Understanding the movement pattern of these cells can potentially result in advancements regarding treatment, Versagli said.

“These cells — typically epithelial cells — remain attached to your organs, and if they were floating around in other places, that really wouldn’t be healthy,” she said. “My question really is … how do epithelial ovarian cancer cells survive in this free-floating environment that they encounter to travel to these secondary sites?”

Versagli said she believes antioxidant enzymes, which function within the cell to maintain balance, have a role to play.

“These enzymes are increased in expression, meaning that there is a higher abundance of them in higher-grade tumors,” she said. “Their involvement in metastasis and the spreading … hasn’t been studied at all. So that’s really my major objective in my lab.”

To achieve this ambition, Versagli said she obtained commercially-available ovarian cancer cells and put them in environments that simulate the free-floating atmosphere they encounter in metastatic ovarian cancer.

“One of the first antioxidant enzymes I looked at was catalase,” she said. “I over-expressed catalase in these cells and put them into the soft-agar assay to see how well they survive. Interestingly enough, I found that when you over-express catalase in these ovarian cancer cells, we actually have an increased [number] of colonies that form, really suggesting that these cells seem to have an advantage over others at surviving in this free floating environment.”

Conducting this research would not have been nearly as possible or as rewarding without the help of several students, she said.

“It’s been a very interesting and exciting road for us,” Versagli said.

Assistant professor of chemistry and physics Jennifer Fishovitz said a nuanced understanding of mitochondria’s purpose served as an essential component of her research about mitochondrial diseases.
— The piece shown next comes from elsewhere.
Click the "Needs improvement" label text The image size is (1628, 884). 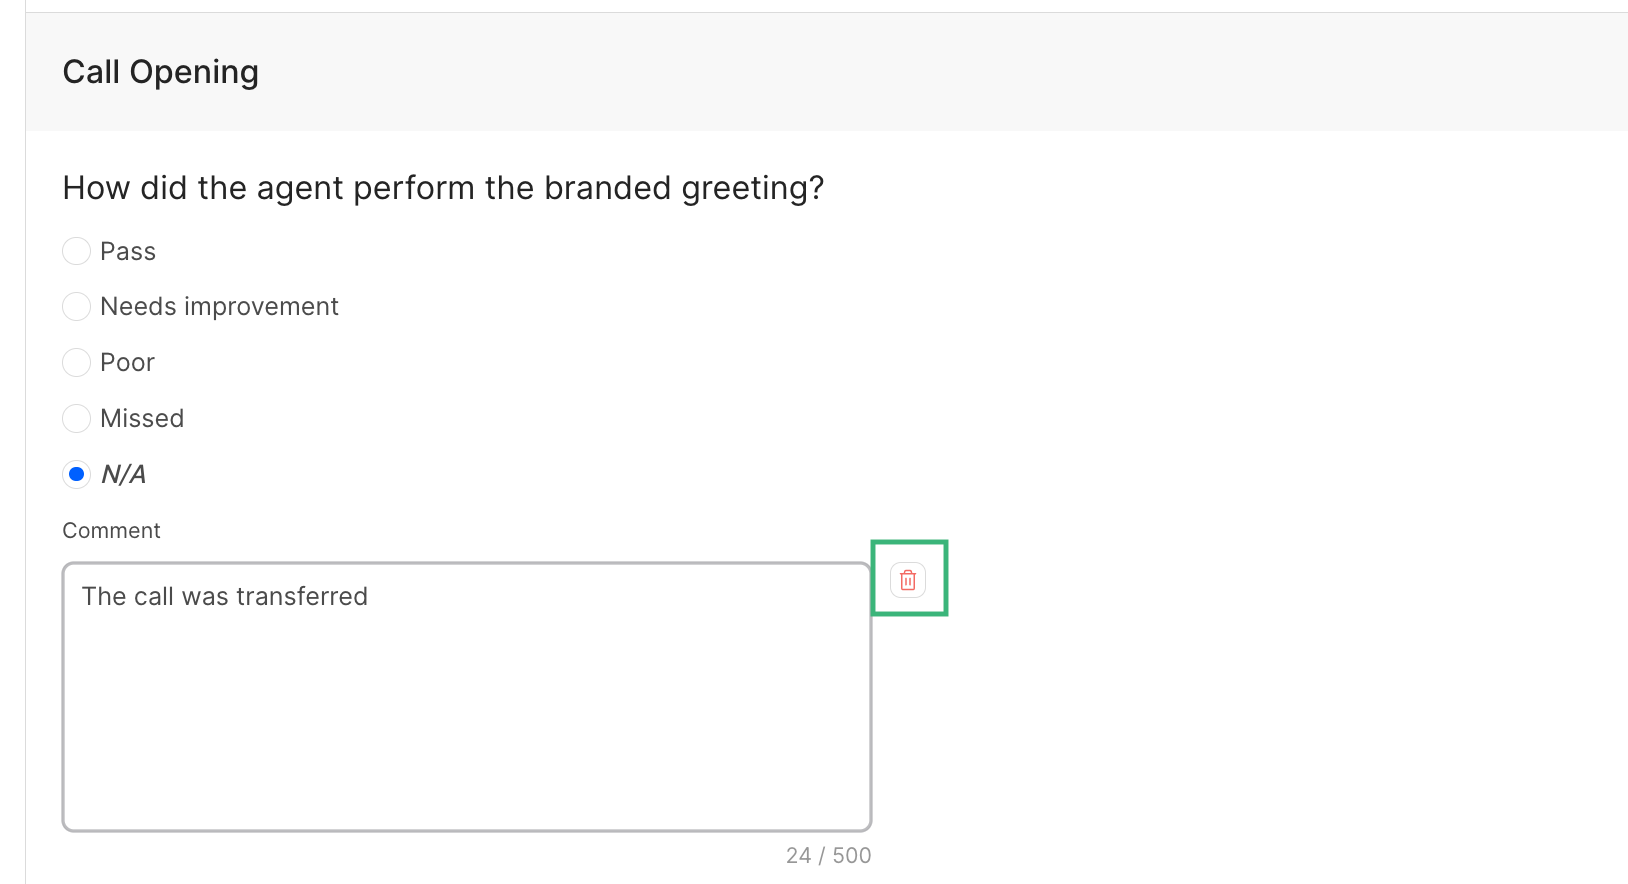pyautogui.click(x=219, y=306)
“Most of the cell’s energy that it needs to perform its daily tasks is produced in the mitochondria,” Fishovitz said. “The breakdown of [adenosine triphosphate] in the cell is used to power things like muscle contraction and chemical reactions.”

Pollution, drugs, pesticides and other toxins can contribute to mitochondrial dysfunction, Fishovitz said, so studying proteins — particularly enzymes called proteases that break down other proteins — comprised a large portion of her research.

“We take a DNA sequence that encodes for the protein that we want to study, and we put it into bacteria, and we take advantage of the machinery within the E.coli to use this DNA and to convert it into many copies of our protein,” she said. “We take that protein and test its activity in a test tube.”

Mitochondrial fusion allows for the passage of information between two mitochondria at a point of cleavage, Fishovitz said.

“We want to study whether or not this cleavage event … is beneficial for the cell,” she said. “We know it’s cleaved in the cell, but we don’t know what effect it has on the cell.”

Identifying the exact site of cleavage will be beneficial in determining whether this transfer has beneficial or adverse implications.

“There are various ways that we can do this,” she said. “One of these ways is using fluorescents. We can take this peptide and, on one end, we can put a fluorescent donor. When you put energy on it, it emits fluorescents. On the other end, you put a fluorescent quencher. … When this peptide is in tact, the donor and the quencher are close enough in space that you don’t see any fluorescent emission because it’s all absorbed by the quencher.”

In the absence of adenosine triphosphate, Fishovitz said she did not observe any fluorescent emission, and in the presence of adenosine triphosphate, she said she saw an increase of fluorescents over time.

“That gives us information about how that enzyme is working,” she said. “It also gives us an experiment to test drugs that could be inhibitors of these proteins. We’re working on getting the enzymes … to a place where we can use this assay.”